For mobile network operators, the event serves not just as a technical challenge but as a branding and performance showcase, testing their ability to deliver high-speed, high-capacity mobile service under extreme conditions.
According to data from Ookla’s Speedtest Intelligence, Three emerged as the top performer across most core metrics. With a median download speed of 347.66 Mbps, over twice as fast as rivals.
Three leveraged its large contiguous mid-band spectrum holdings and relatively light user load per antenna to deliver superior service. The structural advantage also led Three to top quality-of-experience indicators, such as web browsing, gaming latency, and video call performance.
Yet performance under pressure tells a more complex story. EE offered the most consistent service during peak congestion, leading 10th percentile speeds for both download and upload.
Even in the most strained network conditions (when signal is weak or user density high), EE subscribers were more likely to stream and share content uninterrupted.
Luke Kehoe, analyst at Ookla attribute this to EE’s diverse spectrum portfolio, which enables broad carrier aggregation and strategic traffic distribution across low and mid-band frequencies.
Vodafone and O2, while trailing Three and EE, still posted notable year-on-year improvements.
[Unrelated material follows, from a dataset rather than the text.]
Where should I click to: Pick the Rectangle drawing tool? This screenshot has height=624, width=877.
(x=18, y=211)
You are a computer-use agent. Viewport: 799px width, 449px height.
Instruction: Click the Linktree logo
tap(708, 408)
Vodafone’s performance was a tale of two networks: it achieved the best signal strength and impressive coverage thanks to high site density and strong low-band deployment, but struggled with 10th percentile speeds, suggesting congestion issues, particularly on its 5G layer.
Despite these limitations, Vodafone played a pivotal role as the official "Connectivity Partner", powering eSIM trials, public Wifi zones, and 5G payment terminals.
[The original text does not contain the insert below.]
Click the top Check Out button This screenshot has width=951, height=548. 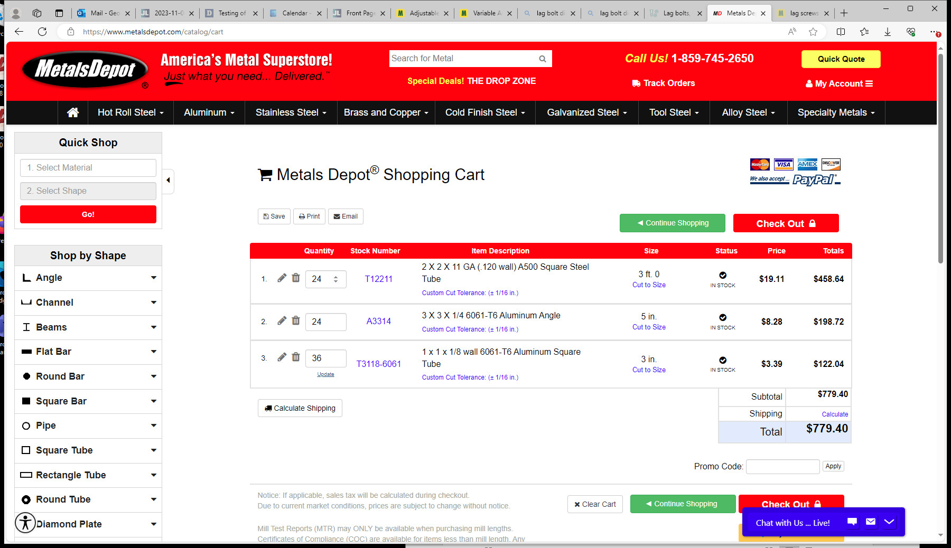(786, 223)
O2, meanwhile, posted the lowest performance overall, hampered by limited spectrum resources and the largest user base per sector.
Still, it too recorded a 25% improvement in median download speeds over the previous year, owing to the addition of spectrum through 3G refarming and wider 5G low-band use.
Technically, delivering reliable service in such a setting is no small feat. Worthy Farm is not a stadium, it’s a field with minimal permanent infrastructure. Each year, operators deploy a network of temporary “cells on wheels” (COWs), power generators, and fibre or microwave backhaul links, all of which must be installed in under a month and removed just as quickly.
As operators prepare for Glastonbury’s return in 2027, following a traditional fallow year in 2026, the UK mobile landscape will look very different.
The Vodafone-Three merger, new mmWave spectrum, and increasingly advanced 5G standalone configurations will reshape the competitive field. But one thing is certain: Glastonbury will remain a marquee moment—where networks are tested, reputations are built, and the UK’s digital future gets its festival debut.